Mythes
Depuis plus de trois mille ans, Naples vit et prospère grâce aux mythes. Ses origines sont liées à Parthénope, aux exploits de Virgile le Magicien, à la plongée de l'Homme-Poisson, au crocodile vorace du Maléfique angevin… Ces mythes contribuent largement à la fascination qu'exerce la ville sur les visiteurs du monde entier. La chambre enchante par les mythes qu'elle évoque, et puisque le plus célèbre d'entre eux concerne la naissance même de Naples et met en scène la sirène Parthénope… une baignoire pour s'y immerger était indispensable. Idéale pour des moments d'intimité.
Votes
Symbole d'une tradition populaire mêlant sacré et profane, perpétuant involontairement une ancienne manière d'interagir avec le divin, l'ex-voto est une action de grâce pour un don reçu, un symbole de gratitude et, simultanément, le règlement de cette dette. Nombre d'ex-voto sont liés à des guérisons. En échange de ces guérisons, comme une « grâce reçue », il existait et existe encore la tradition d'offrir en ex-voto un objet, généralement en argent, représentant la partie du corps guérie. Ainsi, on trouve de nombreux objets en forme de mains, de pieds, de torses, d'yeux, etc
Rites
Magie, superstition et croyances sont intimement liées à la culture napolitaine depuis l'Antiquité. Leurs racines plongent dans la misère et le malheur qui ont frappé la ville de Naples. « Être superstitieux est le propre des ignorants, mais ne pas l'être porte malheur », disait le grand Eduardo De Filippo. L'un des symboles de la ville, Totò, incarnait le jettatore, porteur de malchance.
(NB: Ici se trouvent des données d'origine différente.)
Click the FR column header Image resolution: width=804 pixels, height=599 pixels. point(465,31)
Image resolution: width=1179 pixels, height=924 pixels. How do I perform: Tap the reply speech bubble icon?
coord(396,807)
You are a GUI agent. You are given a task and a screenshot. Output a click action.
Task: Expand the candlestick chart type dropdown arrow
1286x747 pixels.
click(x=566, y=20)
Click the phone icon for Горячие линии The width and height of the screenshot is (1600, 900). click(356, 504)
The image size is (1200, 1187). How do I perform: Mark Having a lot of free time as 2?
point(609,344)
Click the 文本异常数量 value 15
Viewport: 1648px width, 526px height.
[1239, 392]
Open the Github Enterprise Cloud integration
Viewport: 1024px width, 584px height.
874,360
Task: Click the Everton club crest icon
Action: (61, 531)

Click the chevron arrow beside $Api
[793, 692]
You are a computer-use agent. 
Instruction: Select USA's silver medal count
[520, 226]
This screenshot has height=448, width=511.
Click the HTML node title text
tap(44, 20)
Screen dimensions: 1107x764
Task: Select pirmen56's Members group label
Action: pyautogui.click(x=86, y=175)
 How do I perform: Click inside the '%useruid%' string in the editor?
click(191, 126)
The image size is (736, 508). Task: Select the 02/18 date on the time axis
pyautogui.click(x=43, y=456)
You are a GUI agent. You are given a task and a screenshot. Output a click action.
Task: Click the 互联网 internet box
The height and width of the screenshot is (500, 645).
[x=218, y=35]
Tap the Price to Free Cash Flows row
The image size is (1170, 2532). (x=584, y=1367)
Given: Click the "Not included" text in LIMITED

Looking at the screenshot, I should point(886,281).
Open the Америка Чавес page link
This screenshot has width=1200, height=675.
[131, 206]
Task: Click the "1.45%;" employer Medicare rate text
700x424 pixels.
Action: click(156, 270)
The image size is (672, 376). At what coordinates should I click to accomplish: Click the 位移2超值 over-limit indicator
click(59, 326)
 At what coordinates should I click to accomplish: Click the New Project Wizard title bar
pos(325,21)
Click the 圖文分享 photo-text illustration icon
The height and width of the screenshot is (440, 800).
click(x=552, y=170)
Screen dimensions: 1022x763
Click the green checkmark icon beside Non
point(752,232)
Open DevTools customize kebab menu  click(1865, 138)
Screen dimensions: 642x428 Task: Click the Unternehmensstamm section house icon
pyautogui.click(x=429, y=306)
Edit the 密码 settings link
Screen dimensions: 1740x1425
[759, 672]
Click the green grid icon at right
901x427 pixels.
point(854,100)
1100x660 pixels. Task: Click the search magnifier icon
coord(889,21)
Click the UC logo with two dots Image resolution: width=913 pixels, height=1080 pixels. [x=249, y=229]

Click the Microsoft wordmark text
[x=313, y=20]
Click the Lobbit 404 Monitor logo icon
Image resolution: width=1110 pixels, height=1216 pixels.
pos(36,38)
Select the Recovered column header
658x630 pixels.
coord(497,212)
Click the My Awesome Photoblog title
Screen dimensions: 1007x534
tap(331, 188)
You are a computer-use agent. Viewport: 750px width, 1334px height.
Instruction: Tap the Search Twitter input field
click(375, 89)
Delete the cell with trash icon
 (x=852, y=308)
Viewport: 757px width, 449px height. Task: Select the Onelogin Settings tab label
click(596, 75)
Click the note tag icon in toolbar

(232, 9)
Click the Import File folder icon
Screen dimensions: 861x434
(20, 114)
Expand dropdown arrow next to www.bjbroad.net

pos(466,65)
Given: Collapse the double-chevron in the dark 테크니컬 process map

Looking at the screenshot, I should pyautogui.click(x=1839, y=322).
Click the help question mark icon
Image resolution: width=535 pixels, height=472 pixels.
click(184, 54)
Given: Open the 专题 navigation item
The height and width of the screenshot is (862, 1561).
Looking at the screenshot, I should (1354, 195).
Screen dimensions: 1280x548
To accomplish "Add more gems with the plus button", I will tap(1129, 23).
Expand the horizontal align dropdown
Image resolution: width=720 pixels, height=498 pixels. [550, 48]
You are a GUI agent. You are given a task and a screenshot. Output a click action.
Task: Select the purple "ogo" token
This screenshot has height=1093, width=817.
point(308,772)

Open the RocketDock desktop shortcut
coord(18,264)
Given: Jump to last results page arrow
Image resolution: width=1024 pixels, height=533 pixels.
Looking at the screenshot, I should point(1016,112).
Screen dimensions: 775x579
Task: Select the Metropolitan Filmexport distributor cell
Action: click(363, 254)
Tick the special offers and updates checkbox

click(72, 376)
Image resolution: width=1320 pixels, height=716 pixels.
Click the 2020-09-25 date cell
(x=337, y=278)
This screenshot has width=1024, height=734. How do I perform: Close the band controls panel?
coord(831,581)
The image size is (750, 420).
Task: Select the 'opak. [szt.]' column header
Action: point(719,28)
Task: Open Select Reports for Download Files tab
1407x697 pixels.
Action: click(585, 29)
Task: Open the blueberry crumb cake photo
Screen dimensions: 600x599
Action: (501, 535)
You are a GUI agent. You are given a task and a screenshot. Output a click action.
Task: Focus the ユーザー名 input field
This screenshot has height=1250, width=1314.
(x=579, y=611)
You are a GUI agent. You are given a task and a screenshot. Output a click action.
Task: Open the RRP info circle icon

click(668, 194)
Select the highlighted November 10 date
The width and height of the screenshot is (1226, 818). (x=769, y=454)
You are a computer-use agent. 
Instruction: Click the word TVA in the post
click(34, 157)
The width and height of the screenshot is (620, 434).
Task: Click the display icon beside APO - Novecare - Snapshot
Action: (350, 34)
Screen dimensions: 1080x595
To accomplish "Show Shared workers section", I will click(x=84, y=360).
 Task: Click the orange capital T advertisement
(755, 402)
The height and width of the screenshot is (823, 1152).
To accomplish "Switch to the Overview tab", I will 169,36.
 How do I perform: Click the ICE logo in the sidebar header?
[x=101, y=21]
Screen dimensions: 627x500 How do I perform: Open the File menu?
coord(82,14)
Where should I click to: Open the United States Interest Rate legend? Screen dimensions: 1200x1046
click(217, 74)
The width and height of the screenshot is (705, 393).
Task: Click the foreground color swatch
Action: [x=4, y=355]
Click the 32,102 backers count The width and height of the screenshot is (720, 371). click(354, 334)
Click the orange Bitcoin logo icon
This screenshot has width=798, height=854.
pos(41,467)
Pour conjurer le mauvais sort, divers rituels et amulettes superstitieuses ont vu le jour : de la corne au fer à cheval, du bossu à la couronne d'ail….
Contes
Naples recèle une myriade d'histoires à raconter. Elles remontent à l'Antiquité et se poursuivent jusqu'à nos jours, un voyage partagé par de grands écrivains et érudits, tels que Matilde Serao, Benedetto Croce, Eduardo de Filippo et tant d'autres Napolitains illustres qui les ont contées. La pièce les évoque, entre les pages des livres accrochés aux murs et les ouvrages lumineux posés sur les tables. L'image voilée de la pudeur dans la chapelle San Severo rappelle celle de Bella 'Mbriana, et le gecko en lequel elle se métamorphose peuple les murs. De petites niches, éclairées par la lueur vacillante des flammes de la crèche, abritent des âmes du purgatoire, liées à une multitude de récits.
alliances
Dans cette ville aux 500 coupoles, 52 saints patrons et 2 000 reliquaires votifs, la pièce illustre un aspect de la culture napolitaine : la dévotion. Son mobilier s’inspire de l’iconographie naïve et populaire qui, dans le Sud ancien, a toujours illuminé les recoins obscurs des ruelles étroites et encombrées, ou les passages cachés et oubliés des immenses maisons labyrinthiques, créant une atmosphère magique, évocatrice et onirique.